Veranstaltungsbericht

Vereint gegen zu viel Innen- in der Aussenpolitik

von Christoph Wehrli | September 2023
An einer Wahlveranstaltung, die eine Auslegeordnung verspricht, würde man kaum erwarten, dass die beteiligten Politikerinnen und Politiker vor allem Harmonie zeigen, und zwar recht oft in Abhebung von der Mehrheitsmeinung der eigenen Partei. Ein solches Bild ergab sich indessen an der Podiumsdiskussion, die von der SGA in Bern veranstaltet und von Jennifer Covo (Fernsehen RTS) und Oliver Washington (Radio SRF) moderiert worden ist. Die beteiligten Mitglieder des Nationalrats – Sibel Arslan (Grüne, Basel-Stadt), Roland Fischer (GLP, Luzern), Eric Nussbaumer (SP, Baselland), Elisabeth Schneider-Schneiter (Die Mitte, Baselland) und Laurent Wehrli (FDP, Waadt) – gehören alle der Aussenpolitischen Kommission (APK) an und mit Ausnahme von Schneider-Schneiter auch dem Vorstand der SGA. Anfragen bei SVP-Vertretern waren erfolglos geblieben.

EU-politische Frustration

Als Priorität schien eine Regelung des Verhältnisses mit der Europäischen Union unbestritten zu sein. Es dominierte dabei der Rückblick, das Bedauern über den Verhandlungsabbruch im Mai vor zwei Jahren. Nussbaumer bezeichnete es als schweren staatspolitischen Fehler, dass der Bundesrat das Rahmenabkommen nicht dem Parlament vorlegte, weil er einen negativen Volksentscheid befürchtet habe. Arslan teilte an sich diese Kritik, hielt aber auch fest, dass der Vertragsentwurf keine Mehrheit erhalten hätte. Wehrli konstatierte, das Dossier sei zur rein innenpolitischen Angelegenheit geworden, bestimmt von der Angst vor dem Volksentscheid. Dabei werde es namentlich von den Gewerkschaften instrumentalisiert für die Forderung nach einem allgemeinen Mindestlohn.

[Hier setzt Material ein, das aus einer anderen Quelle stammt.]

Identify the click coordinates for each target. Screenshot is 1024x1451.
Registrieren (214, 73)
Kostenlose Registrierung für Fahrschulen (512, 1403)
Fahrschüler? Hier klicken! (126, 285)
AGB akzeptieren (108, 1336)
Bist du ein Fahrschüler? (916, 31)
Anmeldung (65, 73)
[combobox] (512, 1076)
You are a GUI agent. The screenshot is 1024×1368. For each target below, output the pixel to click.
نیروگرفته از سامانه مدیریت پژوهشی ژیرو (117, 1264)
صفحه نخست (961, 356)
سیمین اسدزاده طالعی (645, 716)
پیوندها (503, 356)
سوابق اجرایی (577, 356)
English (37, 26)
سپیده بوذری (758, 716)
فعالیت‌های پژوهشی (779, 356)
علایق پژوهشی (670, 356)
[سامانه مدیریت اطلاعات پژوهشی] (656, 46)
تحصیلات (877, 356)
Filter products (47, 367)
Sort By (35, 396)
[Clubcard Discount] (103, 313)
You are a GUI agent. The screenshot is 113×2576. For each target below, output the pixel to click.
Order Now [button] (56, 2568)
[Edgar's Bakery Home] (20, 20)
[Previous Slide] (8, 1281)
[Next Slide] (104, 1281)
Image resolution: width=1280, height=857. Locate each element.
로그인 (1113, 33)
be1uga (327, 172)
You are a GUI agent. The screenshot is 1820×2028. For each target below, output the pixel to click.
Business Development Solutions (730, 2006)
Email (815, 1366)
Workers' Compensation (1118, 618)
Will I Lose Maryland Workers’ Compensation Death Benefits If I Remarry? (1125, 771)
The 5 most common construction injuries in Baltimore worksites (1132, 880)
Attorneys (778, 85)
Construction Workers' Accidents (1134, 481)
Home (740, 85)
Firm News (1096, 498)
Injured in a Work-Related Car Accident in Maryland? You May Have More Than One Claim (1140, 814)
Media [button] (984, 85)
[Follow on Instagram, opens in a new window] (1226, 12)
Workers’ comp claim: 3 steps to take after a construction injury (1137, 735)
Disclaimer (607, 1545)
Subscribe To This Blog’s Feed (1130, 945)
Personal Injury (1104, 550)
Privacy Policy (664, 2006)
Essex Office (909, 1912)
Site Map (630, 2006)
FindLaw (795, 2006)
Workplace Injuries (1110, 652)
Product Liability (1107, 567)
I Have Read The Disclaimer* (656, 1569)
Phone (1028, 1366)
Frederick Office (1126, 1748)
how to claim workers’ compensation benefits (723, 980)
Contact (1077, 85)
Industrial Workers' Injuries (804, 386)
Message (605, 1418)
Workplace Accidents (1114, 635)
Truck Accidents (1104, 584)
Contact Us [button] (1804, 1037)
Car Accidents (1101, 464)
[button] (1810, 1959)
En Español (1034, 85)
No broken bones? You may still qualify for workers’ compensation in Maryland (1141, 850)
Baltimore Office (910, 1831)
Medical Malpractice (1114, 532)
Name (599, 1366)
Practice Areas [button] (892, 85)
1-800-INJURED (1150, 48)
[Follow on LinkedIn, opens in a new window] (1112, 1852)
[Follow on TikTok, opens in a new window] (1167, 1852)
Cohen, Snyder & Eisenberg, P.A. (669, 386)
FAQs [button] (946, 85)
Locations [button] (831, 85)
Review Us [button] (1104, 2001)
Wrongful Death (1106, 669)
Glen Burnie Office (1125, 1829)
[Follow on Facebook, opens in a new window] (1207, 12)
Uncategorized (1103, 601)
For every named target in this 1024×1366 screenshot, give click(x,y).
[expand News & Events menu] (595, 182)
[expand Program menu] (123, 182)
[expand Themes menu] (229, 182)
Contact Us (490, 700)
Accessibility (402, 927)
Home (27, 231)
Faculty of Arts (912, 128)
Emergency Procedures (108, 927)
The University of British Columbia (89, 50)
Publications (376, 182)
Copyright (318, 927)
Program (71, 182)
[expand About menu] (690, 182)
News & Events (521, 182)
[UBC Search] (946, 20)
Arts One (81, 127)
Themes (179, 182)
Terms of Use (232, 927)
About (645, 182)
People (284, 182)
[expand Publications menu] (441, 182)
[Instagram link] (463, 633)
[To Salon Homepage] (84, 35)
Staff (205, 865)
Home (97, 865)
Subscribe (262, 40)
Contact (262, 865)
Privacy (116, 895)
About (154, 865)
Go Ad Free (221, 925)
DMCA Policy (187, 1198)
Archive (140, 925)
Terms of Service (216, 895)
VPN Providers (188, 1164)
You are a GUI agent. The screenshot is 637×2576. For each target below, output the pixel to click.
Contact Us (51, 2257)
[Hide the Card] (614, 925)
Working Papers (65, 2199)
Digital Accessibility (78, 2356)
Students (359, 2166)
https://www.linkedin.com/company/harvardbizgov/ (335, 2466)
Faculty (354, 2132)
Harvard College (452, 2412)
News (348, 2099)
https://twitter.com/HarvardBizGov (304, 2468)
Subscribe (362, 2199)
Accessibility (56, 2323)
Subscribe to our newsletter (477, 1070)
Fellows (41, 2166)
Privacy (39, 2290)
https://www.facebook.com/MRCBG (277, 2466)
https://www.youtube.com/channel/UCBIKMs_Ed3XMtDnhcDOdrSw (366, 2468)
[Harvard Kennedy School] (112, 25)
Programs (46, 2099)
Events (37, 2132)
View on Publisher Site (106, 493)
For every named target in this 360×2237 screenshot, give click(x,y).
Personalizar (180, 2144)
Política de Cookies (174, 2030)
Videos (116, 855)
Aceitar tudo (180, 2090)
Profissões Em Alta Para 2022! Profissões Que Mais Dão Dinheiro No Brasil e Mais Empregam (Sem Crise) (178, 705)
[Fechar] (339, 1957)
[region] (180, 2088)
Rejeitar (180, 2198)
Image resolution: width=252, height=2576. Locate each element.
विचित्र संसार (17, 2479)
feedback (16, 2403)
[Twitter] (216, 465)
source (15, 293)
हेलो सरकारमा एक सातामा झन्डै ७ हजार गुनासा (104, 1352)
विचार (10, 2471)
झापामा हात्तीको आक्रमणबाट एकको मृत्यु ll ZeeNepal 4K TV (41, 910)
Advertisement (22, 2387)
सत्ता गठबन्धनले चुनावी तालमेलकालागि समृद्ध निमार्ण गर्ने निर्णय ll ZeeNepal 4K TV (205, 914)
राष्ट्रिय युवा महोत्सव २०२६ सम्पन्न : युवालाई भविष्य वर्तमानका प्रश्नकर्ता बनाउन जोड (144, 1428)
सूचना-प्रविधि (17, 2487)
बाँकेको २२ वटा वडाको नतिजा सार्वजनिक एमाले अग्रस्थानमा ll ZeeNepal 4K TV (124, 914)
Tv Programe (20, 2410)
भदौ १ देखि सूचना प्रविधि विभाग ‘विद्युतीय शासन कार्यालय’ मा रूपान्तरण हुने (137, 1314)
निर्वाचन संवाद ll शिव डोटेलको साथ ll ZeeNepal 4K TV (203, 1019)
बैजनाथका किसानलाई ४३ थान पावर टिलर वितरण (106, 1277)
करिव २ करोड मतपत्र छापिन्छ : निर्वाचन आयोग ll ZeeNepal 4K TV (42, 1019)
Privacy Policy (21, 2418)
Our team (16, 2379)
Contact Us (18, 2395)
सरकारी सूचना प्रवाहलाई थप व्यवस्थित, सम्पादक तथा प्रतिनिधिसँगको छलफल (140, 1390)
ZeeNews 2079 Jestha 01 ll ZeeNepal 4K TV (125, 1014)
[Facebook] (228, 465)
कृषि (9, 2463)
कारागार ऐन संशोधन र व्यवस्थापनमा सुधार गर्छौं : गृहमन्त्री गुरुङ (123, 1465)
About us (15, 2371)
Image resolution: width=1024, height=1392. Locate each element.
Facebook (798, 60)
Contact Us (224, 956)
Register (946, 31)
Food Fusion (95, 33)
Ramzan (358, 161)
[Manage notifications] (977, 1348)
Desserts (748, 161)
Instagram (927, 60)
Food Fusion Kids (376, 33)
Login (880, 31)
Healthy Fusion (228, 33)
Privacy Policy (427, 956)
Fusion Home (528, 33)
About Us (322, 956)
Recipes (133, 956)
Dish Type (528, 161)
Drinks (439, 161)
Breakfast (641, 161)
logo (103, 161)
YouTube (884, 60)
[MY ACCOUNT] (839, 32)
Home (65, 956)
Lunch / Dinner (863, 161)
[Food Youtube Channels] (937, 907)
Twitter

Ob sein Parteifreund Ignazio Cassis der richtige Mann für die Aufgabe sei? Die Frage, sagte Wehrli, könne nur dieser selbst beantworten, wenn nach der Neuwahl im Dezember die Departemente zugeteilt würden. Es gehe allerdings um die Politik des gesamten Bundesrats. «Das Desaster war ein Gemeinschaftswerk», pointierte es Schneider-Schneiter. Die Bundesratsparteien hätten die Exekutive damals unterstützt. Die Lage sei inzwischen nicht einfacher geworden, indem der Paket-Ansatz mit einem Stromabkommen das heikle Thema der Liberalisierung aufbringe. Auch habe man Probleme um die Unionsbürger-Richtlinie herbeigeredet, die sich mit dem Rahmenabkommen noch nicht gestellt hätten. Fischer kann seinerseits keine wirkliche Strategie des Bundesrats erkennen. Ausserdem fühle er sich als APK-Mitglied schlechter informiert als die Vertreter von Arbeitgebern und Gewerkschaften.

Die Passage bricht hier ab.